Most "what is WebRTC" articles start with a metaphor about telephones and end with a perfect-world code snippet that won't run in production. This post tries to be more useful: enough concept to know what's happening, then real code with the parts that bite you in real deployments called out.
What WebRTC Actually Is
WebRTC is a set of browser APIs and underlying protocols that let two endpoints, usually browsers, sometimes mobile apps or native code, exchange audio, video, or arbitrary data directly. The "directly" is the interesting part. Before WebRTC, real-time media on the web meant Flash plugins, Java applets, or proprietary servers in the middle of every call. WebRTC moved the media path off your servers and into the peers themselves.
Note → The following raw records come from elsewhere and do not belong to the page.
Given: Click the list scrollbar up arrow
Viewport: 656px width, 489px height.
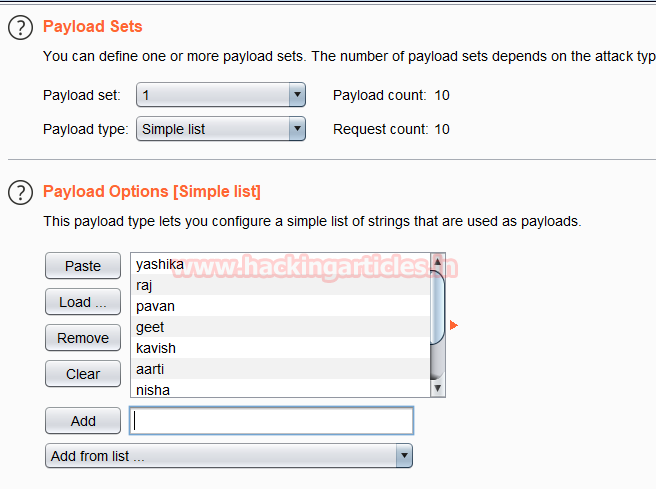Looking at the screenshot, I should 438,263.
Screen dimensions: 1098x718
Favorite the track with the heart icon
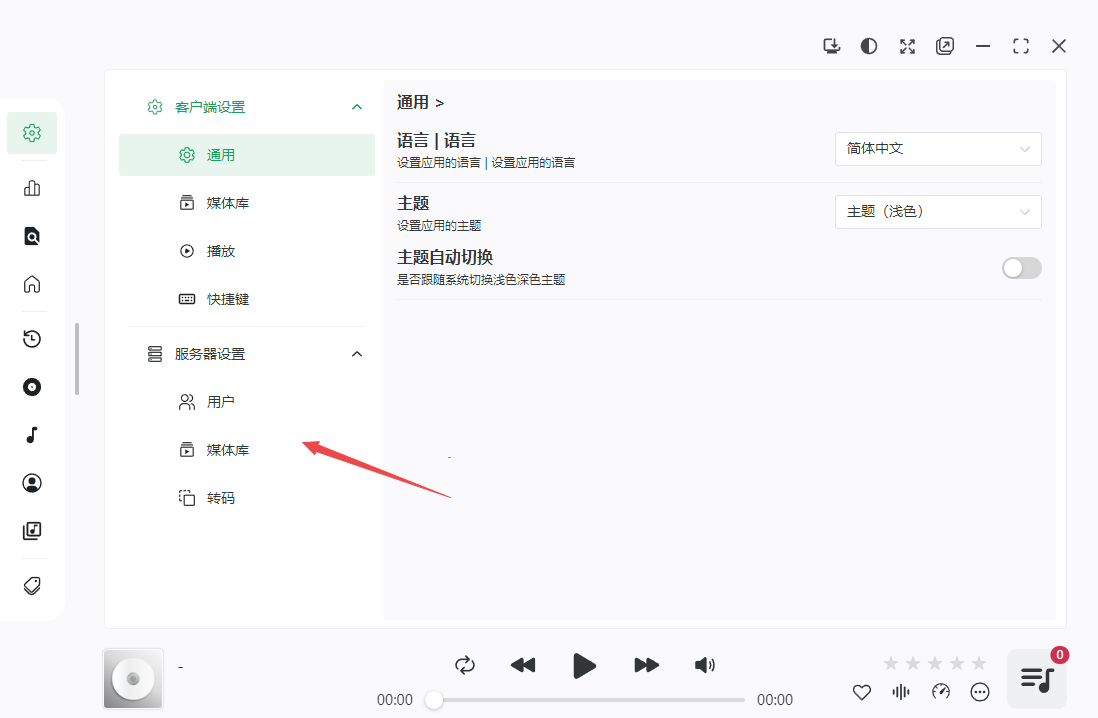[862, 692]
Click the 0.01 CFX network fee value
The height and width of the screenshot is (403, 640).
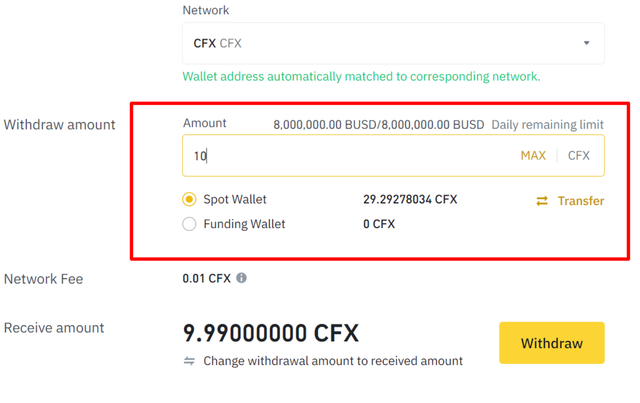click(206, 278)
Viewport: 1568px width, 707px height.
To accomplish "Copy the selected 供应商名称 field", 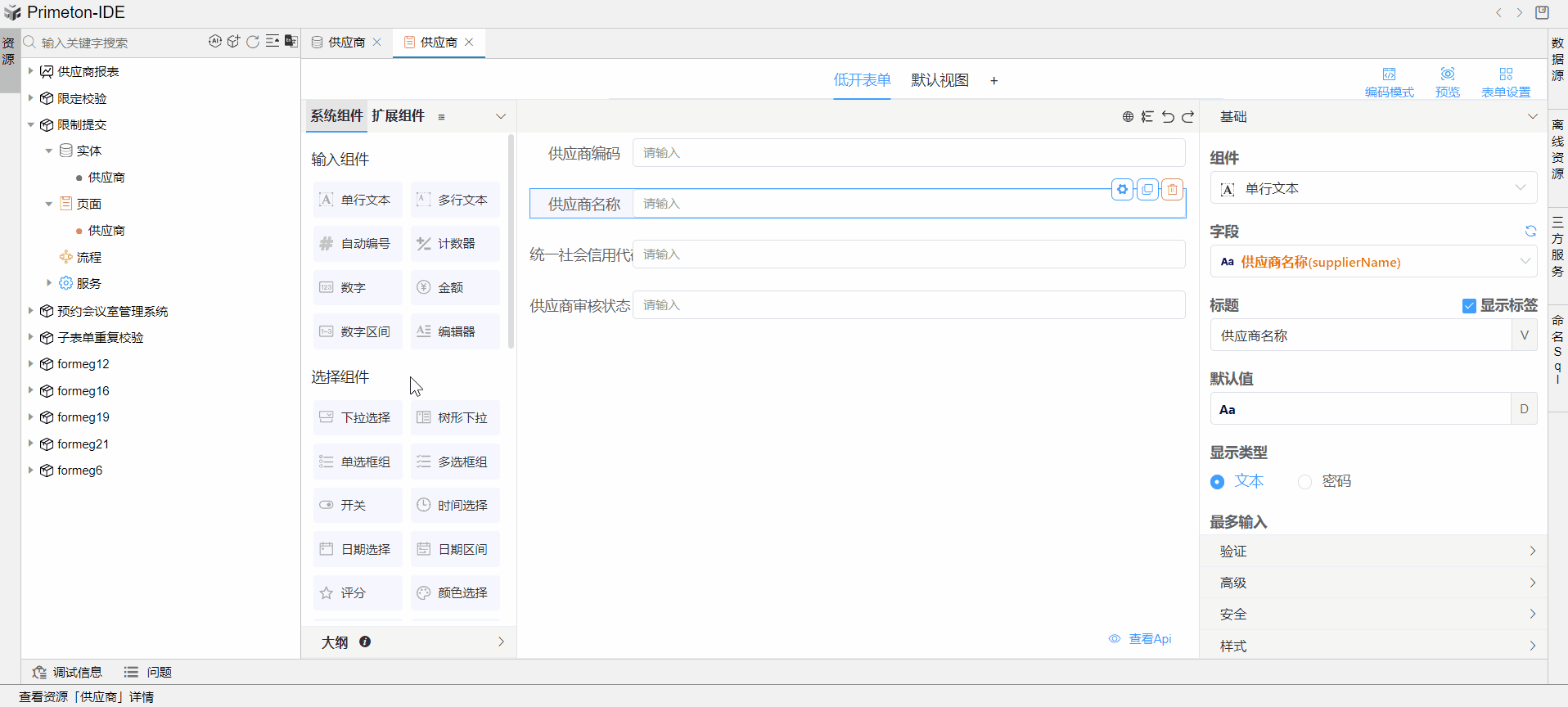I will 1147,190.
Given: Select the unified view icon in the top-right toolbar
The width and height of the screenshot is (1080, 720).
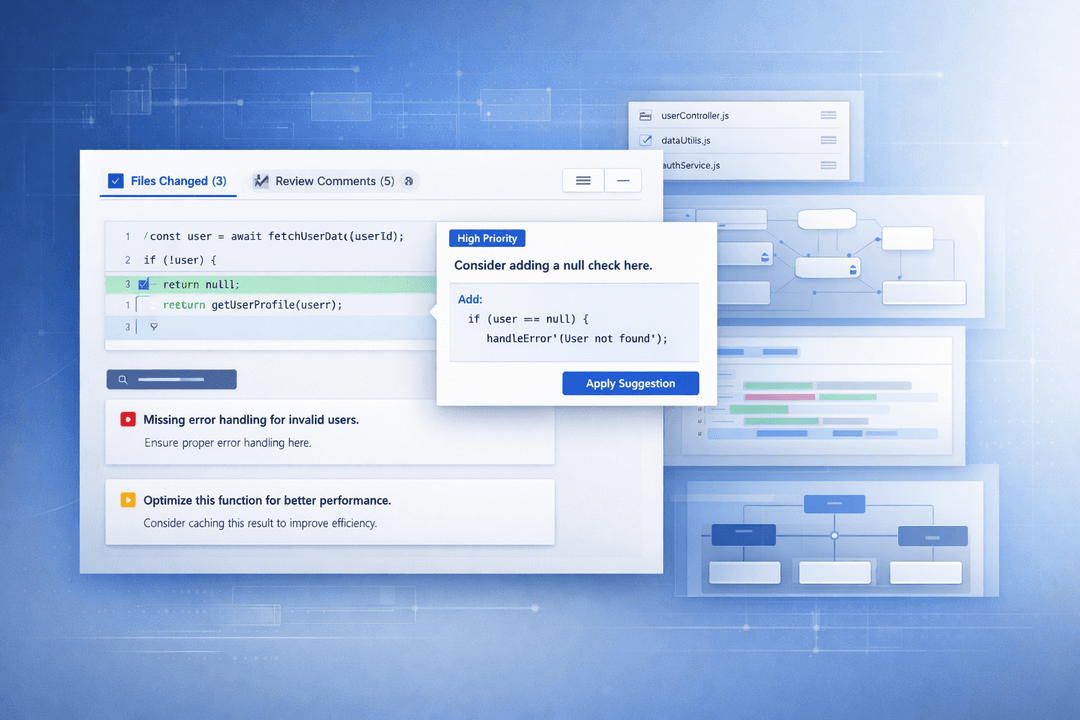Looking at the screenshot, I should [x=583, y=180].
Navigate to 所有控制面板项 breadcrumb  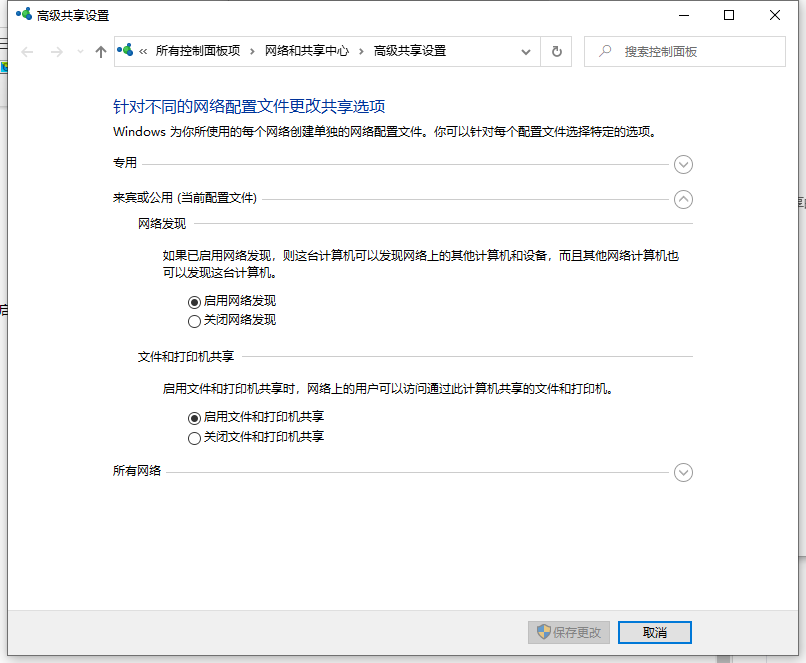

The W3C and IETF started standardising it around 2011. Google open-sourced its codecs and ICE implementation. By 2017 every major browser shipped it. Today, every video call you take in a browser, Google Meet, Discord on the web, every modern customer-support widget, every cheap telehealth tool, runs on top of WebRTC.
Three Things WebRTC Gives You
Strip away the marketing and there are three actual capabilities:
- getUserMedia(), programmatic access to the camera and microphone, with the user's permission.
- RTCPeerConnection, the pipe that moves media between two endpoints, including all the NAT-traversal and codec-negotiation machinery.
- RTCDataChannel, a bidirectional, low-latency channel for arbitrary data. Built on top of SCTP-over-DTLS-over-UDP. Useful for multiplayer games, file transfer, and anything else that wants sub-millisecond P2P delivery.
That's the whole API surface for application developers. Everything else, the codec negotiation, the bandwidth estimation, the encryption, the browser handles for you.
The One Thing WebRTC Doesn't Give You
Signaling. Two peers cannot find each other without help. WebRTC deliberately leaves the question of "how do I tell peer B about peer A's session description?" up to you. WebSockets, HTTP polling, a signaling broker, any transport works. You write that part.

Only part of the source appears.